* BRIEF *
A verbatim reprint of the records below is what this exercise asks for.
[THE DATA Boundary: Start]
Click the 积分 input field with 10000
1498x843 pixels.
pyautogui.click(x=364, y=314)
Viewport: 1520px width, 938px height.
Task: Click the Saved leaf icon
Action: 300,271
[THE DATA Boundary: End]
* FINISHED TASK *
Click the 积分 input field with 10000
1498x843 pixels.
pyautogui.click(x=364, y=314)
Viewport: 1520px width, 938px height.
Task: Click the Saved leaf icon
Action: 300,271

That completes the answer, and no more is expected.